Successful Food Convoy and Solidarity action in Beit Umar
Bryan Atinsky, Indymedia
Israel Correspondent
TEL-AVIV: Today (Dec. 29, 2001), approximately 350 Israeli solidarity demonstrators (along with an international contingent of French, Americans, and others) brought over 10 tons of food-staples and clothing to the Palestinian city of Beit Umar, near Hebron. A convoy of 99 cars and trucks drove from Jerusalem, through several Israeli Army checkpoints, for reasons of humanitarian assistance and to show solidarity with the residents of the city of Beit Umar. As stated by Ta'ayush Arab-Jewish Partnership, the activity's sponsoring organization:
"The village of Beit Umar lies on the main road between Bethlehem and
Hebron, 25 minutes south of Jerusalem. It has 12,000 residents of whom 4,600
are school-age children. Beit Umar has suffered repeated harassment from the
Israeli military and since the second Intifada began over a year ago, the main
entrance to the village has been closed, forcing its residents to use back
roads, which are also frequently closed by the military."
"Beit Umar's economic crisis stems
from the closure and Israel's economic strangulation of the occupied
territories. Unemployment is soaring and currently ranges between 60 to 80
percent. The majority of wage earners who used to work in Israel are currently
prohibited from entering the country, while those who were employed in local
workshops have been laid off due to the economic depression. The residents who
make their living from agriculture have been equally hurt due to the military
siege, which has prevented them from marketing their produce in Israel. This
summer, families watched as their grapes and plums went unpicked, and many
months of work and investment went down the drain. According to discussions
held this week with Beit Umar's council and charity organizations, there are
well over 250 families who literally cannot make ends meet."

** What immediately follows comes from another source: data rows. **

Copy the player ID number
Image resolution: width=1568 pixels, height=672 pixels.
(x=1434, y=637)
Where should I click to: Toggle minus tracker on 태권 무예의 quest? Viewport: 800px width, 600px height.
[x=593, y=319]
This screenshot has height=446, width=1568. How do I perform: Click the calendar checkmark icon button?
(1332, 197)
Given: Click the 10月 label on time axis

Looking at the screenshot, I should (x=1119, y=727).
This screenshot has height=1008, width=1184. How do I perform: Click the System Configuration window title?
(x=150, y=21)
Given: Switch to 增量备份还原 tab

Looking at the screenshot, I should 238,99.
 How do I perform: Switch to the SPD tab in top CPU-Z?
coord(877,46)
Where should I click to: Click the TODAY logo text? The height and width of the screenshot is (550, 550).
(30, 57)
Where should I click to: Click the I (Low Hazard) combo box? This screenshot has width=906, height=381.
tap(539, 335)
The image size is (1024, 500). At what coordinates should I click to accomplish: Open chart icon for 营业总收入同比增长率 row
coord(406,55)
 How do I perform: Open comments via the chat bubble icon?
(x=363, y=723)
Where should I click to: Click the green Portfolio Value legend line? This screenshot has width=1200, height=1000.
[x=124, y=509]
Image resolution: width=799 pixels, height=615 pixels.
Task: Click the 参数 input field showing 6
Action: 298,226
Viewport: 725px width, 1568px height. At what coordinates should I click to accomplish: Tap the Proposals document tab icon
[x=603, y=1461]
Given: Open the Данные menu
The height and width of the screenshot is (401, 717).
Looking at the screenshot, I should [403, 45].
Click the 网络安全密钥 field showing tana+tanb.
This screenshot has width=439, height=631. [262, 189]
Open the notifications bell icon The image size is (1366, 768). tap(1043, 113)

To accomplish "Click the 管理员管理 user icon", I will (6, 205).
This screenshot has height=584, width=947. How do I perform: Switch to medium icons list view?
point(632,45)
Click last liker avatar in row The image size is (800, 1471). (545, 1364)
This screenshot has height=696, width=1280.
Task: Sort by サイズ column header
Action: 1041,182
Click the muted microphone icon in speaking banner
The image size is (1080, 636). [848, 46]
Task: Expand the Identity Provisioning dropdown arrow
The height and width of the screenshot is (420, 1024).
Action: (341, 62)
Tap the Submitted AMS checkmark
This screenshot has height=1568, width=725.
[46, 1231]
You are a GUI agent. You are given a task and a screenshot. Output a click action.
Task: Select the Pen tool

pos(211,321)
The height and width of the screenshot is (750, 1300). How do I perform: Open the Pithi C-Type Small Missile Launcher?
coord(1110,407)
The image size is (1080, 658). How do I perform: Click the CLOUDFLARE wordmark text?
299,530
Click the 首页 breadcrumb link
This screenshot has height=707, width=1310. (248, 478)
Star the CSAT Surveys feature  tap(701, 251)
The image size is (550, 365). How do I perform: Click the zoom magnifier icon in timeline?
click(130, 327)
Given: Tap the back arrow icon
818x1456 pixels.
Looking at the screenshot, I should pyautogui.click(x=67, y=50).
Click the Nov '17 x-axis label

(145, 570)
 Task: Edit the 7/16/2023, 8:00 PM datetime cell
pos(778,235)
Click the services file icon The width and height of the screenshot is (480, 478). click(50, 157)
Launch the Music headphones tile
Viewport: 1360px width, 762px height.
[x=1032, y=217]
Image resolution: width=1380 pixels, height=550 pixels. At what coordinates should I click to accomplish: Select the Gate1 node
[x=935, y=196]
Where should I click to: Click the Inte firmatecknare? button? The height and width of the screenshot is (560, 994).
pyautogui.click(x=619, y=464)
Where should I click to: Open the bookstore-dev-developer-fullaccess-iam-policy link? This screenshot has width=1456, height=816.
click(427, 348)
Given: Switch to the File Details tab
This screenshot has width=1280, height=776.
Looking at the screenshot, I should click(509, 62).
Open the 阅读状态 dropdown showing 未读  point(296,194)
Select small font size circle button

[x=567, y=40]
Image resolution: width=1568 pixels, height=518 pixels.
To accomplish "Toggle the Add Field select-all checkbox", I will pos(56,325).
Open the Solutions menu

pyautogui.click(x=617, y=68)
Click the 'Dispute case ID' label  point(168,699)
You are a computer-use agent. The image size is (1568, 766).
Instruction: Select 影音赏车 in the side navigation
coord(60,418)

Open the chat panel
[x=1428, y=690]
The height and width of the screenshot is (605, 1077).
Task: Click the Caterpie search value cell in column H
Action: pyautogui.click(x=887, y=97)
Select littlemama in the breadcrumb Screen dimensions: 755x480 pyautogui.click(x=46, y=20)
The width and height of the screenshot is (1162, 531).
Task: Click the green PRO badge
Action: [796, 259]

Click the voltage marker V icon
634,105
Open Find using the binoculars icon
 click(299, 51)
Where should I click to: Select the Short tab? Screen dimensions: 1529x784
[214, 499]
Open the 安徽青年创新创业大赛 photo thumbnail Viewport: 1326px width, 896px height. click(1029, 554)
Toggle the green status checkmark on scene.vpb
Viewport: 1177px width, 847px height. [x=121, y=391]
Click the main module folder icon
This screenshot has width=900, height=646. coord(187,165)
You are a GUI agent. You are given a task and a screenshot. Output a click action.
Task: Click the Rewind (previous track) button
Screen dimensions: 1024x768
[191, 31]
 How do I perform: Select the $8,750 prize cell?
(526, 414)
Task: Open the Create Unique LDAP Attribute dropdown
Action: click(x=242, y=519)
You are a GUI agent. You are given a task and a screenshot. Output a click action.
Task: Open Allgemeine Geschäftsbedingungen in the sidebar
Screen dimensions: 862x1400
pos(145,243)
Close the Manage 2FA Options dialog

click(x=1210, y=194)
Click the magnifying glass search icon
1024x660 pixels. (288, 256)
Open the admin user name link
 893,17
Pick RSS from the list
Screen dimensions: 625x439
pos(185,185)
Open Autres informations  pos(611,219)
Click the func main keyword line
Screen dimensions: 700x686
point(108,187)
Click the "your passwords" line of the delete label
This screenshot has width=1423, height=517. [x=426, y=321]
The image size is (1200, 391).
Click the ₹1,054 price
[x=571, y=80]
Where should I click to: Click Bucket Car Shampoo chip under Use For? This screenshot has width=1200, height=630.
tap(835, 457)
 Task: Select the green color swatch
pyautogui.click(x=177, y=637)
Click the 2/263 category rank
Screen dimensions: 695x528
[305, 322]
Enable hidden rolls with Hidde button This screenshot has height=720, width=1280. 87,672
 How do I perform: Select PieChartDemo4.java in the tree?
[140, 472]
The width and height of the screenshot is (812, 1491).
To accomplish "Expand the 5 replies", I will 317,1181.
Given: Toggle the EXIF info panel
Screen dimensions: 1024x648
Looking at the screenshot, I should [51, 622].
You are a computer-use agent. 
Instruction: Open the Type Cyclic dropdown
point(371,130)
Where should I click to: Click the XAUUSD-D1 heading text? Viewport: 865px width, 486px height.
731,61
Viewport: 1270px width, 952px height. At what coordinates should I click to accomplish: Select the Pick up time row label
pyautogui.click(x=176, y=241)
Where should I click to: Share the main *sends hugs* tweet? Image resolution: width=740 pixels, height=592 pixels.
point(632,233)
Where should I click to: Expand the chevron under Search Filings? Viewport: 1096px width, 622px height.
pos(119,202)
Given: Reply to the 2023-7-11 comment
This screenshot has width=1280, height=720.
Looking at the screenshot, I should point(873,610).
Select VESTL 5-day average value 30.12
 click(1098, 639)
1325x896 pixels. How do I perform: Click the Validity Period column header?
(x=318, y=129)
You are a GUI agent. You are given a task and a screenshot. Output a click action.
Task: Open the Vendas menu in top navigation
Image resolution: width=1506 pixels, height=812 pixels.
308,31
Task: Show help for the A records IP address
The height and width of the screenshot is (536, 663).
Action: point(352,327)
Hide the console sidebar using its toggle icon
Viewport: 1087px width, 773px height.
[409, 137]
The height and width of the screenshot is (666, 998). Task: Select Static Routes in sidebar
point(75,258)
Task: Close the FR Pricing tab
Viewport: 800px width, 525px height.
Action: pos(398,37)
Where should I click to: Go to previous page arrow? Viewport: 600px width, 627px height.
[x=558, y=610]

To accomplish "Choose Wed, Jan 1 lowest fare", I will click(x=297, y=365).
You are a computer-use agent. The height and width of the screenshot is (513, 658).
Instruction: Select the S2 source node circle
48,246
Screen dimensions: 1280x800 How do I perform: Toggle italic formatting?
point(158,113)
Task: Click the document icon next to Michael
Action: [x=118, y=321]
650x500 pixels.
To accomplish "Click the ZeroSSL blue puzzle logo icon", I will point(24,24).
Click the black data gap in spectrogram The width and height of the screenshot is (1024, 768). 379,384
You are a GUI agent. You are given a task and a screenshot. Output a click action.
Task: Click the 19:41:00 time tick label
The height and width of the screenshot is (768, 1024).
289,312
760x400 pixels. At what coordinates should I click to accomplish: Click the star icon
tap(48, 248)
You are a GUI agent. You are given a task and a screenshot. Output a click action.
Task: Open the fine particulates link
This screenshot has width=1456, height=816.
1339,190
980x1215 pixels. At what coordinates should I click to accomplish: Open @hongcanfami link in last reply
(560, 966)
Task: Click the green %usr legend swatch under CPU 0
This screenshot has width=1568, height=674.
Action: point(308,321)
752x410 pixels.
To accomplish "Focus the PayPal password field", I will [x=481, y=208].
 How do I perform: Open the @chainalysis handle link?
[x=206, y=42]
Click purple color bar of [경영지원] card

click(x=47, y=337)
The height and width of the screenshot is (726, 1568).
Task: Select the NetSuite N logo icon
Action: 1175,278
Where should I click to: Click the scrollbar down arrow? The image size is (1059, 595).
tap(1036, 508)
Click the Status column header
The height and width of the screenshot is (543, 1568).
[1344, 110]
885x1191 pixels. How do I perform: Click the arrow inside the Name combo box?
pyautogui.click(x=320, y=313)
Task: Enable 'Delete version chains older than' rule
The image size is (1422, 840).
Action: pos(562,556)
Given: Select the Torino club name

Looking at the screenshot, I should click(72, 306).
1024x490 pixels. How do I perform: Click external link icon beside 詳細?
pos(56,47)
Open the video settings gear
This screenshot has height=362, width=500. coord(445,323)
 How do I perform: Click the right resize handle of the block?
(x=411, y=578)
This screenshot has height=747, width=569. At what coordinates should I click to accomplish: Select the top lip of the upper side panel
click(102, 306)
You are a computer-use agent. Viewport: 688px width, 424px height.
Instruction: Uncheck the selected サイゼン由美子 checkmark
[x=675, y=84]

Beit Umar has been literally blocked off from the rest
of the occupied West Bank by means of a large mound of dirt a couple of meters
high, which surrounds the entire city, including the main road. The only way
possible for residents to normally get in or out of the city (when there isn't a curfew) is by foot, crawling over the wall. In order to get the food into the city
today, the trucks holding the food and clothing had to be unloaded on one side
of the mound, and transferred hand to hand by a large chain of people across to
the other side, reloading the food into trucks waiting on the Beit Umar side of
the mound.
After all of the goods were transferred, the hundreds
of visitors crossed over into Beit Umar, walked through the city to a large
meeting hall, where a joint solidarity gathering between representatives of
Beit Umar and the visitors took place.